### WHAT IS REQUIRED
Within the listing below, the lines to output run from the one containing "Image resolution: width=680" through the one containing "Go to Thùng rác in sidebar"; copy them exactly and nothing else.

### INFORMATION SUPPLIED

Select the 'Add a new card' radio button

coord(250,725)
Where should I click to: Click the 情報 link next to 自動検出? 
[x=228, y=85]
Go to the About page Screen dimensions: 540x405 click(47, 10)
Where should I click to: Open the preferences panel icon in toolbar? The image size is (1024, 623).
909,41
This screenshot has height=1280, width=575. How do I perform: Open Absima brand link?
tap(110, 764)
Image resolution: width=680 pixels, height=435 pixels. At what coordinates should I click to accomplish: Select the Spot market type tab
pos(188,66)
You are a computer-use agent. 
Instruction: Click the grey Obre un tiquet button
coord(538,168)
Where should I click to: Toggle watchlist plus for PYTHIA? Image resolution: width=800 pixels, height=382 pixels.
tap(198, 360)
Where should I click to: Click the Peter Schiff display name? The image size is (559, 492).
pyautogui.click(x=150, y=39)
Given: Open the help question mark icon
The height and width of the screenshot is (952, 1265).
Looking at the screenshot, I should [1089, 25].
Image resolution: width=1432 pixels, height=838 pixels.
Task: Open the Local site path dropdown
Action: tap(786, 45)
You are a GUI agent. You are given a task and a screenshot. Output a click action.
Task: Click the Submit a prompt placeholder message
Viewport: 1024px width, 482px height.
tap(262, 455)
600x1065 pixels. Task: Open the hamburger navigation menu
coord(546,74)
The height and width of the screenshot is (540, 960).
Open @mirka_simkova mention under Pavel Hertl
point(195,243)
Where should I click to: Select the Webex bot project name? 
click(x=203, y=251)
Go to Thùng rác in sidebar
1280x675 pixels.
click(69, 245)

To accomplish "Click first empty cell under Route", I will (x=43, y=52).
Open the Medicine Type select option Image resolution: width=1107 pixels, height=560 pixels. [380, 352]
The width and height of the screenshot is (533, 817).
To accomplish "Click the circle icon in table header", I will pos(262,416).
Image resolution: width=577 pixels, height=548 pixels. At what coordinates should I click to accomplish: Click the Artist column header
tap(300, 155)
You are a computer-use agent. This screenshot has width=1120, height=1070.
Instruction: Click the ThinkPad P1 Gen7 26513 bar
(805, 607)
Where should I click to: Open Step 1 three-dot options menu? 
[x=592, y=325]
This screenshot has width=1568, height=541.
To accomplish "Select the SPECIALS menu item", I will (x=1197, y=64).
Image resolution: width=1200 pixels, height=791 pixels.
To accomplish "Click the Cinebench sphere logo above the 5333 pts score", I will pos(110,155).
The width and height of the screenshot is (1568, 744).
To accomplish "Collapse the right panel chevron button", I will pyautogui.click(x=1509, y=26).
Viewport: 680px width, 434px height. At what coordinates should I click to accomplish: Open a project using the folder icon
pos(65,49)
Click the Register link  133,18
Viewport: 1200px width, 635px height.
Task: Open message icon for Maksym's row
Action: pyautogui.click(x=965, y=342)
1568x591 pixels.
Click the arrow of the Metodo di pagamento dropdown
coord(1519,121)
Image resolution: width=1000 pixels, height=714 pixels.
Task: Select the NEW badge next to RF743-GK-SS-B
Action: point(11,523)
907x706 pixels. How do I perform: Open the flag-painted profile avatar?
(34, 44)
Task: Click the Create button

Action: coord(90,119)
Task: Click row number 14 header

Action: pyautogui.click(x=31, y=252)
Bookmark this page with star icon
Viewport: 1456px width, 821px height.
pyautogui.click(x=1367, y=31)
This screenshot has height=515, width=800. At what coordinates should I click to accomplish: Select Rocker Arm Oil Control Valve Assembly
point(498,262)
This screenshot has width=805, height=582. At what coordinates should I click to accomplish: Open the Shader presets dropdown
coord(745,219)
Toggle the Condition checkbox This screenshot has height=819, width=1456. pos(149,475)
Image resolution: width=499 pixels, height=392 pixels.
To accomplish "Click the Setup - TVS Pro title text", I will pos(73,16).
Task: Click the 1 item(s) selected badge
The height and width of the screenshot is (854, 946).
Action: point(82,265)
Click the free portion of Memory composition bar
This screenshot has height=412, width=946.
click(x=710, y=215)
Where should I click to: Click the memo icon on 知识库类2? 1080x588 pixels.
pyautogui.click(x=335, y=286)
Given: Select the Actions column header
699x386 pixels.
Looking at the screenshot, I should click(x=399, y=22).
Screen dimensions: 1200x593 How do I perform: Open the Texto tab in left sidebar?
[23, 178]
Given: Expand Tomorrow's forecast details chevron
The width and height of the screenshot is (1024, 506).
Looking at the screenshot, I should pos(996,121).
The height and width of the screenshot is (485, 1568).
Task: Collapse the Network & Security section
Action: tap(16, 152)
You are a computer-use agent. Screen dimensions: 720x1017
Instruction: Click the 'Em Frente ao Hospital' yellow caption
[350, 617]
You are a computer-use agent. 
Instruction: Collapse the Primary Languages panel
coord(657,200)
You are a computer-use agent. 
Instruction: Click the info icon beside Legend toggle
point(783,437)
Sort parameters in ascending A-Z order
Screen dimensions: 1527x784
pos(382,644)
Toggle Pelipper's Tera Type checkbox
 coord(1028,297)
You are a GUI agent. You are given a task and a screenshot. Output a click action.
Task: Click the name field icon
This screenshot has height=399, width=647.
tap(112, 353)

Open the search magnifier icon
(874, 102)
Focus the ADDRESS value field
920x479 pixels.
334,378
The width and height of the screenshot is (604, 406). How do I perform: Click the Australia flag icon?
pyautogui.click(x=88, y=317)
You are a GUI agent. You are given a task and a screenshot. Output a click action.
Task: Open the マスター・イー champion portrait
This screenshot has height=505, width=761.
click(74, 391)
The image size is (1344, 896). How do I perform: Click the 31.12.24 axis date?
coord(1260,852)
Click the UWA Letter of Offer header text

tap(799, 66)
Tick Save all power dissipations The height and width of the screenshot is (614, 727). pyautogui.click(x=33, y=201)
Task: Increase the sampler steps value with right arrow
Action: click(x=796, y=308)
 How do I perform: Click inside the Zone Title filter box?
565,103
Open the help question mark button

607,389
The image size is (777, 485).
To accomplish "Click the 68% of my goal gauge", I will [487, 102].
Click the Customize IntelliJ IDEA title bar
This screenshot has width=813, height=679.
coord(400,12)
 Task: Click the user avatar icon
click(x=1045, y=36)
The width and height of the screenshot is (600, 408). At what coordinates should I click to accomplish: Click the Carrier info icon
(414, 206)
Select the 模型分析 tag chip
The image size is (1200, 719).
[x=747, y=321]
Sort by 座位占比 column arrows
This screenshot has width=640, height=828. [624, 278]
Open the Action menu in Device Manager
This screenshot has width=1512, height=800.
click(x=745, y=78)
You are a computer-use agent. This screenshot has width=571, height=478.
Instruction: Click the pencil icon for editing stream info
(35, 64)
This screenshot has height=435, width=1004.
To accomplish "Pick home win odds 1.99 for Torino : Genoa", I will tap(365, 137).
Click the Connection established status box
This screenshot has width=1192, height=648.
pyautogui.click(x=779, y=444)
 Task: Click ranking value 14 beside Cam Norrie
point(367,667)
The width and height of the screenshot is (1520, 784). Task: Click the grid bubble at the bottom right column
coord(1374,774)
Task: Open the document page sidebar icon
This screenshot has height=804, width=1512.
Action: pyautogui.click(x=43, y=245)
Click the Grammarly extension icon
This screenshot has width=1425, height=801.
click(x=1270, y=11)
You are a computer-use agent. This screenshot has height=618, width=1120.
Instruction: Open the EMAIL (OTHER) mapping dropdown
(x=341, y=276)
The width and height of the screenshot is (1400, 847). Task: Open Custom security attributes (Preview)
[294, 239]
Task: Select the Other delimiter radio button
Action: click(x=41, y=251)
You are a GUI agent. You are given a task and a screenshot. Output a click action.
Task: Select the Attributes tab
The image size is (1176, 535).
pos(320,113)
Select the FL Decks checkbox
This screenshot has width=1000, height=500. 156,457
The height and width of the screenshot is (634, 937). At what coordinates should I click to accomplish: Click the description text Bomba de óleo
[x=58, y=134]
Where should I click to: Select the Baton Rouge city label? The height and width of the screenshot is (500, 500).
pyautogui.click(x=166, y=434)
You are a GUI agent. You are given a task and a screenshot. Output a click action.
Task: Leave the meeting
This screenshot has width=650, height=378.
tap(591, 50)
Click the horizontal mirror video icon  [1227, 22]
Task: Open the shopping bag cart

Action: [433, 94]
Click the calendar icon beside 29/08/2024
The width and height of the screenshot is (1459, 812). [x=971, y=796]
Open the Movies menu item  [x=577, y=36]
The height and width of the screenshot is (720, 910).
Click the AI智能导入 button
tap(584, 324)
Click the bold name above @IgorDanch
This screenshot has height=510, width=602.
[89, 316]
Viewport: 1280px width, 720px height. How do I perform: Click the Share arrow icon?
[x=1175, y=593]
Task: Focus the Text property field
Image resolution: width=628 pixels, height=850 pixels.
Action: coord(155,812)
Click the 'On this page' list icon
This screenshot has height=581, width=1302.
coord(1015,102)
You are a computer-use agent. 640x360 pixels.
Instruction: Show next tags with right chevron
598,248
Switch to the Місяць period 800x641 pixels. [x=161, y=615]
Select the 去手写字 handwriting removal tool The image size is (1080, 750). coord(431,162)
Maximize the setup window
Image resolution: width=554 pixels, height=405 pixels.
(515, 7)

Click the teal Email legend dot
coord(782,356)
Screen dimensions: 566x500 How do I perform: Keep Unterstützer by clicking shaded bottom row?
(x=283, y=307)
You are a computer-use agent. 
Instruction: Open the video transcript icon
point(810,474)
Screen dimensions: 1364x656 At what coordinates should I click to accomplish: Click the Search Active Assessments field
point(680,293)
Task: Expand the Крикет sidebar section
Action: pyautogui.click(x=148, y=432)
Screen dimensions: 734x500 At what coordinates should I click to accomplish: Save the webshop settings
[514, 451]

### RESPONSE TO THE TASK
Image resolution: width=680 pixels, height=435 pixels. At what coordinates should I click to accomplish: Select the Spot market type tab
pos(188,66)
You are a computer-use agent. 
Instruction: Click the grey Obre un tiquet button
coord(538,168)
Where should I click to: Toggle watchlist plus for PYTHIA? Image resolution: width=800 pixels, height=382 pixels.
tap(198, 360)
Where should I click to: Click the Peter Schiff display name? The image size is (559, 492).
pyautogui.click(x=150, y=39)
Given: Open the help question mark icon
The height and width of the screenshot is (952, 1265).
Looking at the screenshot, I should [1089, 25].
Image resolution: width=1432 pixels, height=838 pixels.
Task: Open the Local site path dropdown
Action: tap(786, 45)
You are a GUI agent. You are given a task and a screenshot. Output a click action.
Task: Click the Submit a prompt placeholder message
Viewport: 1024px width, 482px height.
tap(262, 455)
600x1065 pixels. Task: Open the hamburger navigation menu
coord(546,74)
The height and width of the screenshot is (540, 960).
Open @mirka_simkova mention under Pavel Hertl
point(195,243)
Where should I click to: Select the Webex bot project name? 
click(x=203, y=251)
Go to Thùng rác in sidebar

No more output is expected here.